ТЕКСТ УПРАЖНЕНИЯ —

•••

Только начав готовить космонавтов в дальние и длительные космические полеты, проводя испытания в условиях герметичной кабины, имитирующей кабину межпланетного корабля, изолированного от земной атмосферы, поняли наконец, да и то далеко еще не полностью, эту насущную необходимость именно в том газовом составе воздуха, который существует в земной природе.
Конечно, еще задолго до этого было известно, что без воздуха человеческий организм не может прожить и пяти минут, что три минуты спустя после того, как кровь перестает поставлять кислород организму, умирают клетки мозга. И часто бывает так, что врачи делают чудо, оживляя умершее тело, и человек живет, но он уже не человек и даже не просто животное. Слишком поздно пришла помощь, клетки мозга умерли, и чудо превратилось в чудовище. Но в общем-то при этом считалось, что природный воздух всегда можно заменить, скажем, искусственно вырабатываемым кислородом и большой беды от этого не будет. Даже, наоборот, будет лучше, поскольку больным в тяжелейшем состоянии помогает выжить дыхание из кислородных подушек.
Все оказалось не так, когда начались длительные эксперименты с участием добровольцев. «Если непрерывно, в течение многих часов, дышать чистым кислородом при обычном атмосферном или повышенном давлении, то развиваются признаки кислородного отравления, – пишет профессор В. И. Яздовский. – Появляются загрудинные боли, кашель, нарушения сердечной деятельности. Если не принять срочных лечебных мер и не извлечь организм из подобной кислородной среды, развивается отек легких, который может привести к гибели человека» (Яздовский В. И. Искусственная биосфера. М., 1987, с. 40.). Научными исследованиями установлено, что уж коли нельзя по каким-то причинам иметь в составе вдыхаемого воздуха нормальный природный процент содержания кислорода, то он ни в коем случае не должен превышать естественное соотношение более чем вдвое. И в то же время «без специальной тренировки, – говорится там же, – человек начинает испытывать признаки кислородной недостаточности уже при снижении парциального давления кислорода во вдыхаемом воздухе на 15–20 процентов» (Яздовский В. И. Цит., соч., с.40.), а потому «нижней границей допустимой концентрации кислорода в искусственной атмосфере кабины космических кораблей нужно считать концентрацию естественной земной атмосферы на уровне моря».

•••

СПИСОК —
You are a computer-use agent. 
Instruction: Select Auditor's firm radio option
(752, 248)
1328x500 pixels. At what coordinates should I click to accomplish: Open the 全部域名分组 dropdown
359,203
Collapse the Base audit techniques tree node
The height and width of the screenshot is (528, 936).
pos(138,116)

•••

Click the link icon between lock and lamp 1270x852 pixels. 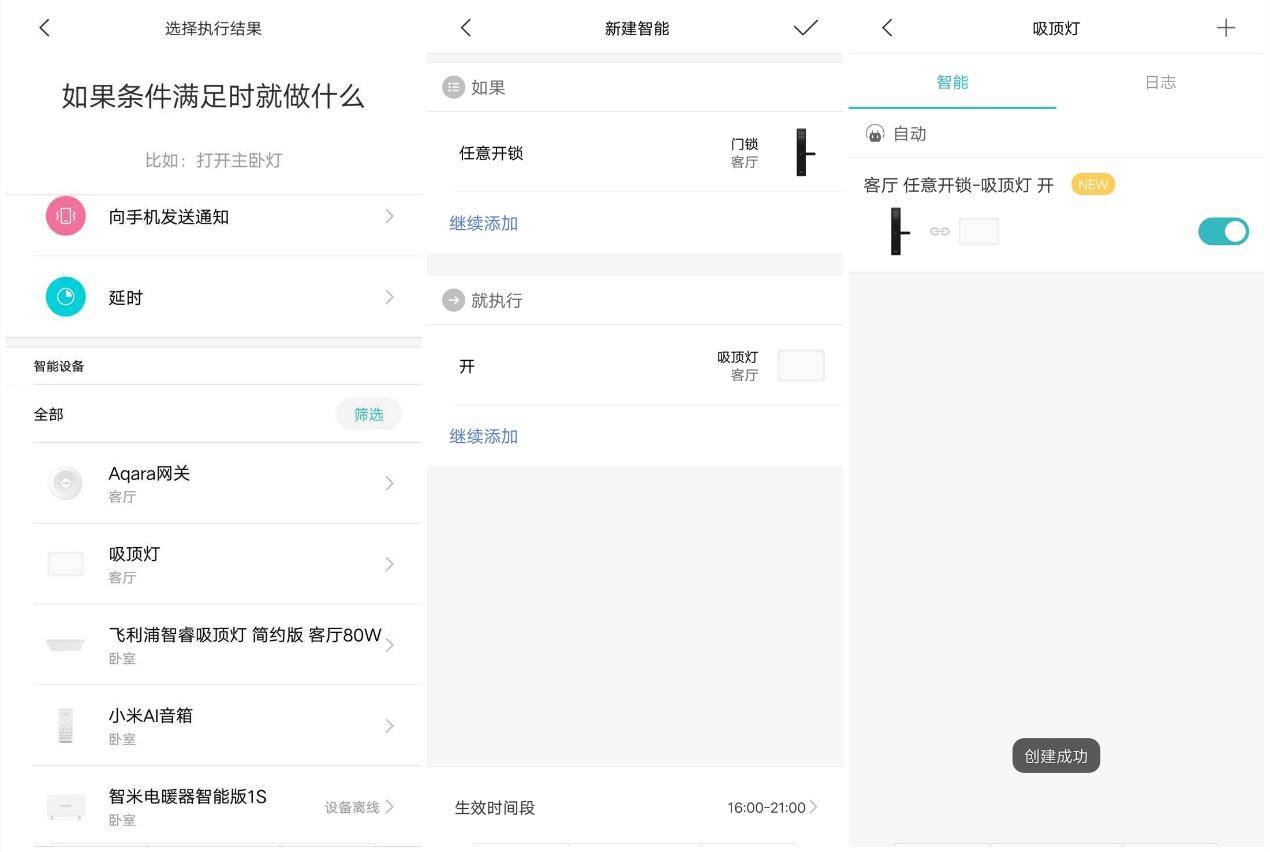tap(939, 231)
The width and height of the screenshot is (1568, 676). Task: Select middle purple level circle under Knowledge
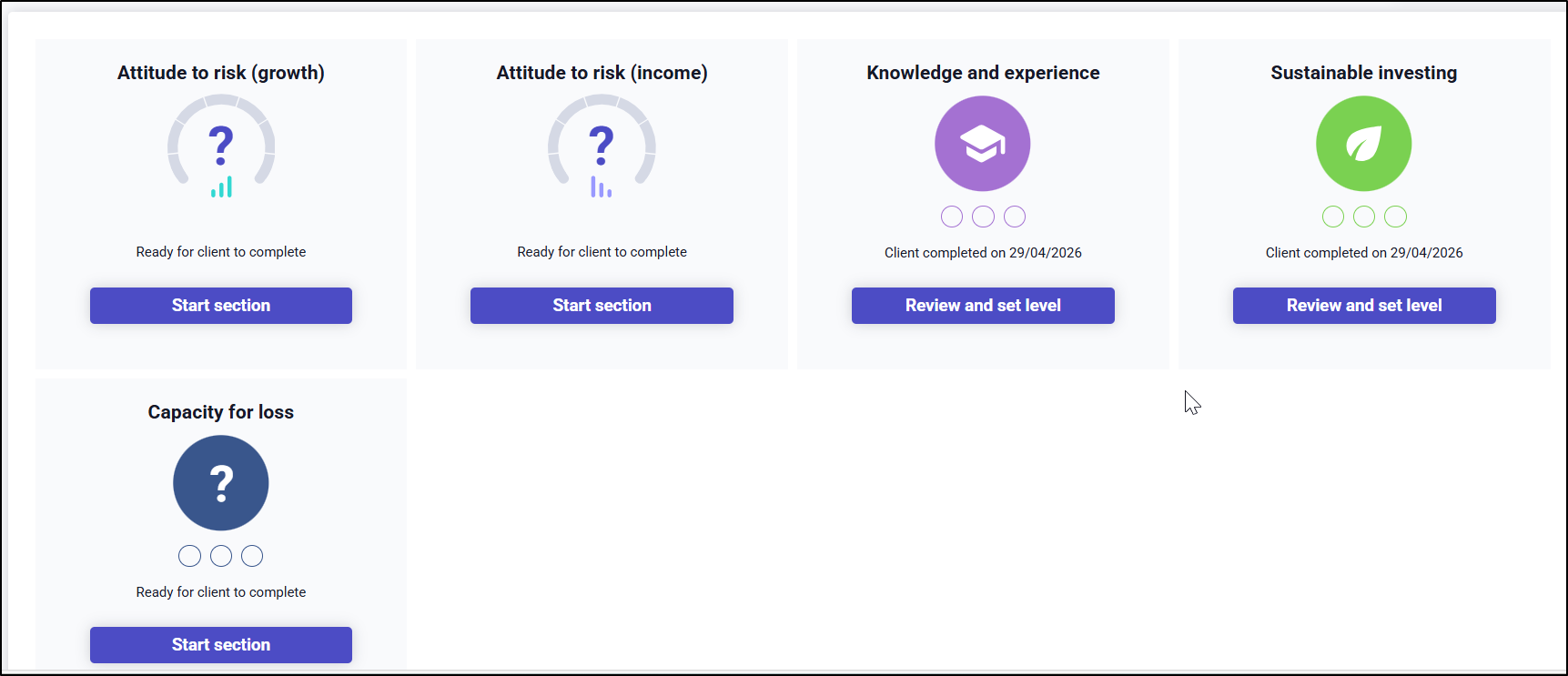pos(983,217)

•••

ЗАДАНИЕ — Объясните, пожалуйста, в одном–трех предложениях, почему, согласно тексту, нижней границей допустимой концентрации кислорода в искусственной атмосфере кабины космических кораблей нужно считать концентрацию естественной земной атмосферы на уровне моря. Опирайтесь только на текст.

РЕЗУЛЬТАТ ВЫПОЛНЕНИЯ — Без специальной тренировки человек начинает испытывать признаки кислородной недостаточности уже при снижении парциального давления кислорода во вдыхаемом воздухе на 15–20 процентов. Поэтому концентрация кислорода в кабине не должна опускаться ниже той, что есть в земной атмосфере на уровне моря.